Stored records:
※

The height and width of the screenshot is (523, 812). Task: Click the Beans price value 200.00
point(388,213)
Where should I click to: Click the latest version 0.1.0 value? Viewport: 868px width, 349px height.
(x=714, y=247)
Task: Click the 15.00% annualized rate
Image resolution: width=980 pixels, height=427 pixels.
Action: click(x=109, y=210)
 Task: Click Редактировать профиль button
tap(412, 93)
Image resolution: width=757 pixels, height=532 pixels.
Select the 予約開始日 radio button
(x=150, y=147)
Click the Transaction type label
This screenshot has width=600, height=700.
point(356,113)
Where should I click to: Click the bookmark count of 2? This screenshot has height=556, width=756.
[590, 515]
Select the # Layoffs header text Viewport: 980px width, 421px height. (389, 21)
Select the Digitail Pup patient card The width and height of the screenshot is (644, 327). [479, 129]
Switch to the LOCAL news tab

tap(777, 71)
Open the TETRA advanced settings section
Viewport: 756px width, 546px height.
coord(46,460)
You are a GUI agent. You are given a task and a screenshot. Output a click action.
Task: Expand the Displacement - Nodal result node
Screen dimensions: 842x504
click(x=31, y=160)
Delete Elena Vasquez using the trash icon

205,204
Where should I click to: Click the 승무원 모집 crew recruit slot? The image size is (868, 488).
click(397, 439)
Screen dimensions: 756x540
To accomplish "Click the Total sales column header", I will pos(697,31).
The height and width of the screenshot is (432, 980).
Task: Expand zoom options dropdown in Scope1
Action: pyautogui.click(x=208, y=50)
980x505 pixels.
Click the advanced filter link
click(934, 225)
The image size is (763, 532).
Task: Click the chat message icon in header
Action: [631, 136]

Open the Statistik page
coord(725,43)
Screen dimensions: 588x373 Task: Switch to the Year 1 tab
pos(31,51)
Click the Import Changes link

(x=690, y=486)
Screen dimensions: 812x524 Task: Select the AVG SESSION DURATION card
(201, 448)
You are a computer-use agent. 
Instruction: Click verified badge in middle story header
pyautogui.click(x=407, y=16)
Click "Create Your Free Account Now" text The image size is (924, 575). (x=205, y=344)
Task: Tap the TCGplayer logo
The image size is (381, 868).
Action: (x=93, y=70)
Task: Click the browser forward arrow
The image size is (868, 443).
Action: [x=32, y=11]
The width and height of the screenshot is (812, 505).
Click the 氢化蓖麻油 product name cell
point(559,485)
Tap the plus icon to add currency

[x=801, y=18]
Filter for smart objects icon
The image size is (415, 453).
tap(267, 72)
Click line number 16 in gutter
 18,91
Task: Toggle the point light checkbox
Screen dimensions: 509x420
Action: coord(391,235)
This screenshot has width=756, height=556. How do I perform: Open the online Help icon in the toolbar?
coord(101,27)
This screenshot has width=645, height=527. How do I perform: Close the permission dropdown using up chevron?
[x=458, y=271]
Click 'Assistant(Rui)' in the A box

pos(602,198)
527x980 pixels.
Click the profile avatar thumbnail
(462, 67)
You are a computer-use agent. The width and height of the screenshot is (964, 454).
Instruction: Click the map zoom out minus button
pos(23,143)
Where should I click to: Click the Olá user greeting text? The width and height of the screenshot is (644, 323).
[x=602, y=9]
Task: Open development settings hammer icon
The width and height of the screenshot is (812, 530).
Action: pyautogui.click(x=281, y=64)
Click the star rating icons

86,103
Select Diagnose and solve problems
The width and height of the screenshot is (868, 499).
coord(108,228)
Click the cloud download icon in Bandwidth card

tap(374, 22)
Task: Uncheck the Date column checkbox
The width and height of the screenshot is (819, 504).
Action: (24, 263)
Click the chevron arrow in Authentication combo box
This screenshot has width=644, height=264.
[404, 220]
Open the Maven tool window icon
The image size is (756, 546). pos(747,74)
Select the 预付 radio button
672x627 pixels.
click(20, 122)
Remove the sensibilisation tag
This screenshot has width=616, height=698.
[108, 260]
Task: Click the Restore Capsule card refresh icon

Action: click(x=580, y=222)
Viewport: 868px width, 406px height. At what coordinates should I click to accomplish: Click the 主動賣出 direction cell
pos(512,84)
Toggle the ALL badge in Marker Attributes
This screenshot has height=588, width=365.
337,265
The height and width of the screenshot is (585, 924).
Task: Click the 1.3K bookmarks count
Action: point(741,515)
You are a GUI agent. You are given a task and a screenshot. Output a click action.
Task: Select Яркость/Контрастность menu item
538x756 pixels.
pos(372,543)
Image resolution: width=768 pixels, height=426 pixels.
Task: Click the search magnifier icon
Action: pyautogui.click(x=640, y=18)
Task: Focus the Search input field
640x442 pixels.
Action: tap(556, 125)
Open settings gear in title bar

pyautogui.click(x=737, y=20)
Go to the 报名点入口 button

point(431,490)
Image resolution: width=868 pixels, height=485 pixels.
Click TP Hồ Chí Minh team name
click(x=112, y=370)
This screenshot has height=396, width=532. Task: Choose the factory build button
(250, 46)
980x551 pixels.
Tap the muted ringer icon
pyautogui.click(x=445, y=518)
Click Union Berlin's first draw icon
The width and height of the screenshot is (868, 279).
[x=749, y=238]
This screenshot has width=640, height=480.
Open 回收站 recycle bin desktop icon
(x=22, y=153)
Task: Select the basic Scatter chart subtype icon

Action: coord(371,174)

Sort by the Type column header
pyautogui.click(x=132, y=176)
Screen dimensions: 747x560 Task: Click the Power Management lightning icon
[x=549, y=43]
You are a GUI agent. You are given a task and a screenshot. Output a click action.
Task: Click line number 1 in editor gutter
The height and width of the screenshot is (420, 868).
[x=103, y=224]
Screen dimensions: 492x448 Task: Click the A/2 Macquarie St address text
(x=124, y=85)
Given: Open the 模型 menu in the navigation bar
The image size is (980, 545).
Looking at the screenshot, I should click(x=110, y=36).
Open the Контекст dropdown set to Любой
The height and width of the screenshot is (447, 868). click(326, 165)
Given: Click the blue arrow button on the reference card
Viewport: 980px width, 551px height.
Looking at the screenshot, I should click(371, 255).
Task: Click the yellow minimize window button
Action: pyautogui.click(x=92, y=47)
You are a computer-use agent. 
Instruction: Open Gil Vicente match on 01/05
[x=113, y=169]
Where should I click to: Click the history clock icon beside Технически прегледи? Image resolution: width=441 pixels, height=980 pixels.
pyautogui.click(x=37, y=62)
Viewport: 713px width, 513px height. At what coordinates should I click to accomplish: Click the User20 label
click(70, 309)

※

| What you are asked to do |
Wherever "checkbox" turns up in the records, copy the whole line.

| Exercise output |
Task: Toggle the point light checkbox
Task: Uncheck the Date column checkbox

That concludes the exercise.